The faster increase in multimorbidity incidence in the first few years of discharge from a SARS episode was likely due to health check-ups or follow-up consultations after the infection because of increased health awareness25. For instance, the higher incidence of diabetes, which typically requires health checks to diagnose, was one of the diseases the incidence rate of which was found to be higher in the SARS arm than in the influenza arm. Indeed, our study identified notable specific differences in the patterns of multimorbidity developing in SARS survivors compared to influenza patients. Specifically, SARS survivors were more prone to conditions like chronic pain, depression, and diabetes, while influenza patients showed greater risks of cardiovascular issues, such as atrial fibrillation and heart failure, as well as neurological conditions like dementia. These differences might reflect SARS’s intense inflammatory effects, potentially driving pain and mental health challenges, whereas influenza may worsen pre-existing cardiovascular and neurological vulnerabilities15,26. Consistent with previous research27, we found that the pattern of chronic pain – depression was more common among those discharged from a SARS episode, suggesting that types of care required over the long run after a respiratory infection may also differ across various sociodemographic and disease groups. These findings have important implications for the long-term management of patients with severe respiratory infections and suggest the need for tailored interventions to address the unique needs of different patient populations. The identification of specific multimorbidity patterns may also guide the development of targeted screening and prevention strategies for certain subgroups of patients28, which could ultimately lead to improved health outcomes and quality of life.

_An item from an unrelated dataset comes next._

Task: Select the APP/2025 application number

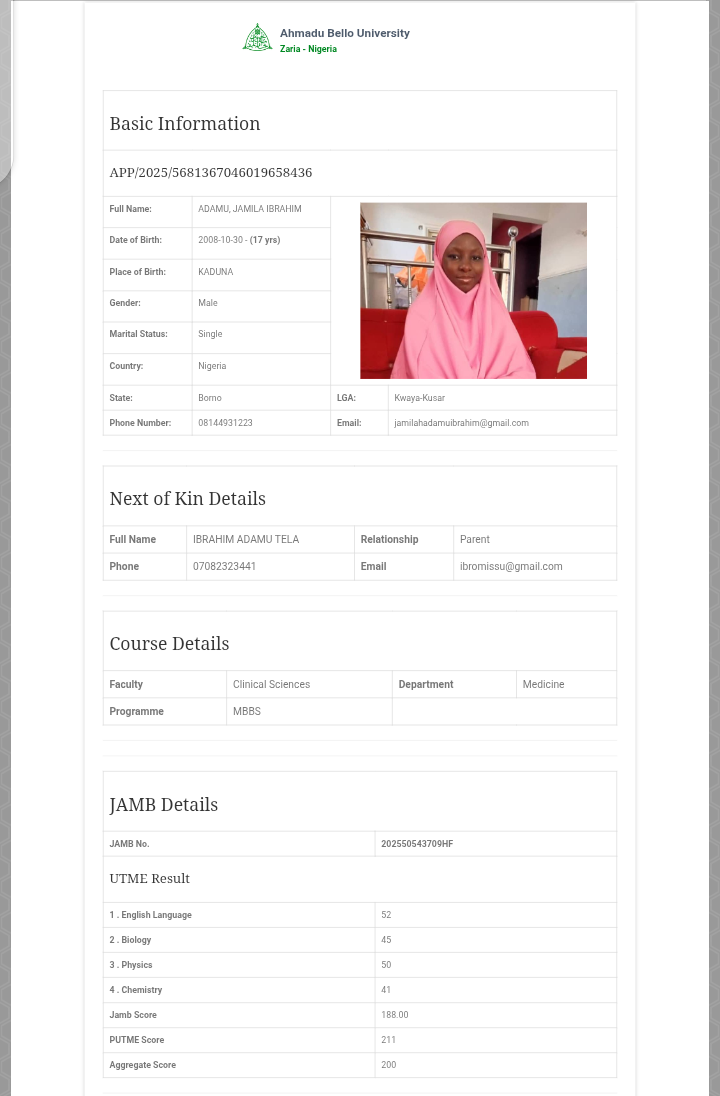Action: pos(210,173)
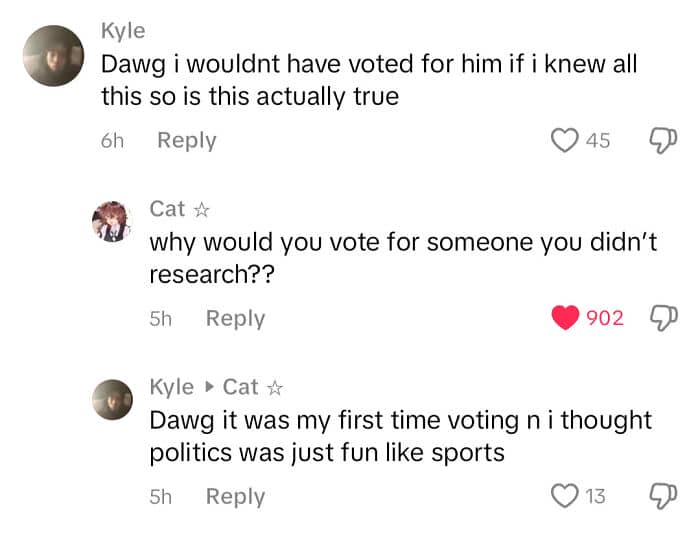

The strengths of this study include the use of a large population-based dataset with a long follow-up period, which allowed us to investigate the long-term consequences of respiratory infections. Additionally, we used a comprehensive definition of multimorbidity that considered a wide range of chronic diseases, which is important as the management of multimorbidity requires a holistic approach. However, our study also has some limitations. First, we were unable to account for unobserved potential confounders such as smoking and other lifestyle factors, which may have affected our results. Second, our study only included individuals who were hospitalized for respiratory infections, and therefore our findings may not be generalizable to patients who were not hospitalized or who were hospitalized for other reasons. Third, we were unable to distinguish between different types of influenza viruses, and therefore our comparison group may not have been entirely homogeneous. Fourth, potential underdiagnosis of chronic diseases due to variations in healthcare utilization patterns may underestimate their prevalence in both groups. However, these variations and potential underestimation are likely similar between them, with limited impact on the validity in our comparative analysis. Last, our study only included individuals Hong Kong where a predominantly ethnic Chinese population resides, and therefore our findings may not be generalizable to other populations or healthcare systems.

In conclusion, our study found that there was no higher long-term incidence of multimorbidity among SARS survivors compared with influenza patients. However, we identified notable differences in the patterns of multimorbidity developed in these two groups, which could be attributed to differences in baseline patient characteristics. These findings highlight the need for tailored interventions and targeted screening strategies to address the unique needs of different patient populations, which could ultimately lead to improved health outcomes and quality of life.